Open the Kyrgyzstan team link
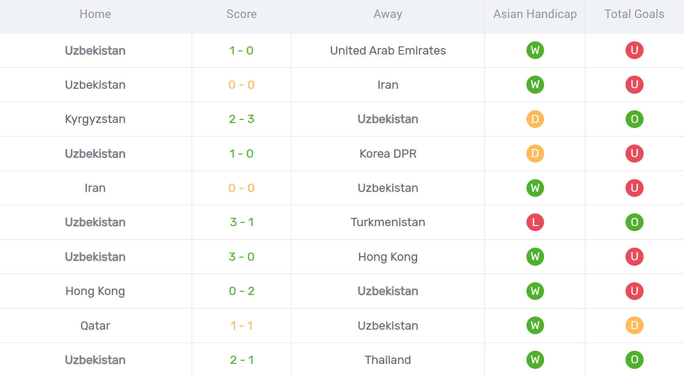 click(95, 119)
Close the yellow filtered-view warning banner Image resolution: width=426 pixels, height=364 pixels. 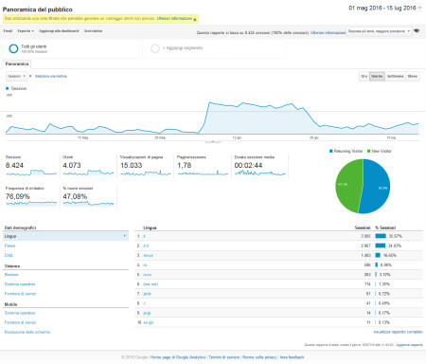(x=195, y=20)
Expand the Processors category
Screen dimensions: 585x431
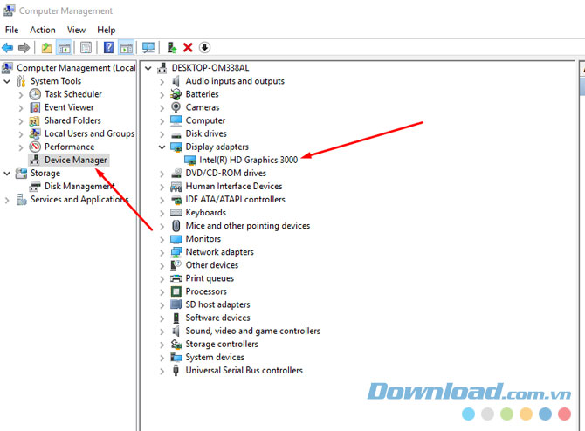point(162,291)
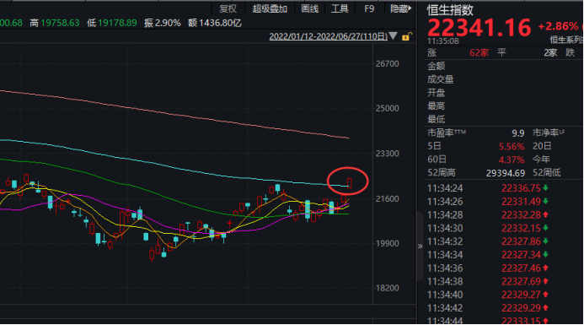584x325 pixels.
Task: Click the red up arrow at 11:34:42
Action: click(545, 308)
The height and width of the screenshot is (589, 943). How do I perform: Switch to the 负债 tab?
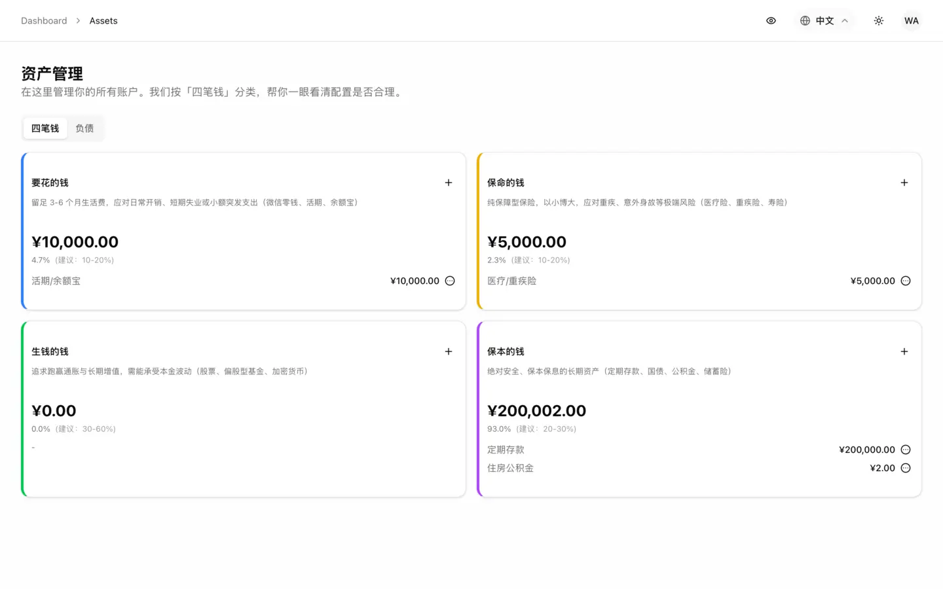click(84, 128)
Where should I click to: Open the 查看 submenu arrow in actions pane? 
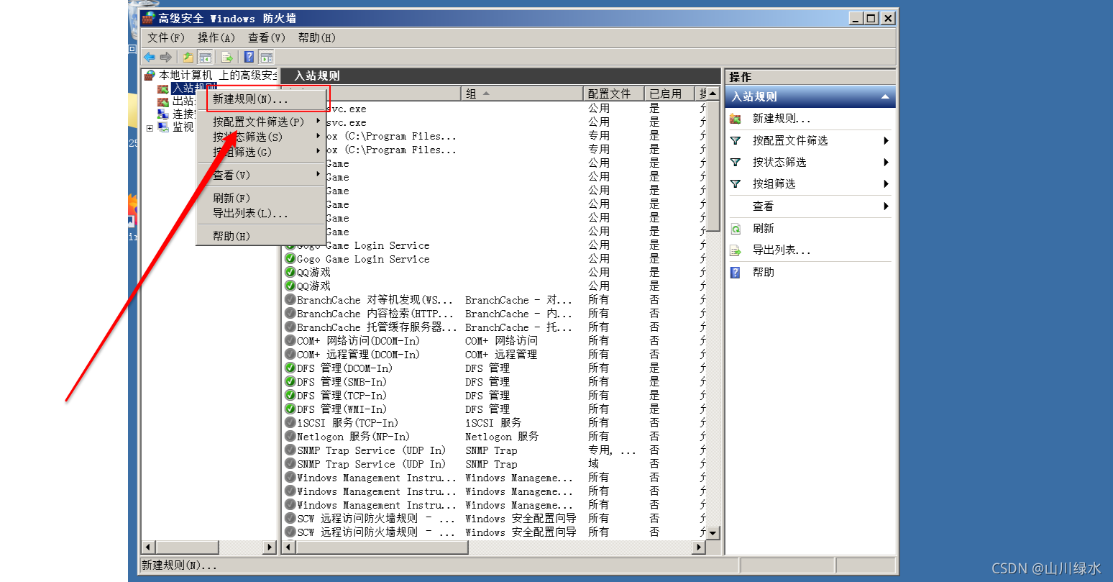point(886,206)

*TASK STATEMENT*
Print, exactly and without pictures, the lines from the one holding "Screen dimensions: 585x431" through the last line of the entries above, both included.

*TASK RESPONSE*
Screen dimensions: 585x431
point(162,291)
584x325 pixels.
Task: Click the red up arrow at 11:34:42
Action: click(545, 308)
The height and width of the screenshot is (589, 943). How do I perform: Switch to the 负债 tab?
click(84, 128)
Where should I click to: Open the 查看 submenu arrow in actions pane? 
point(886,206)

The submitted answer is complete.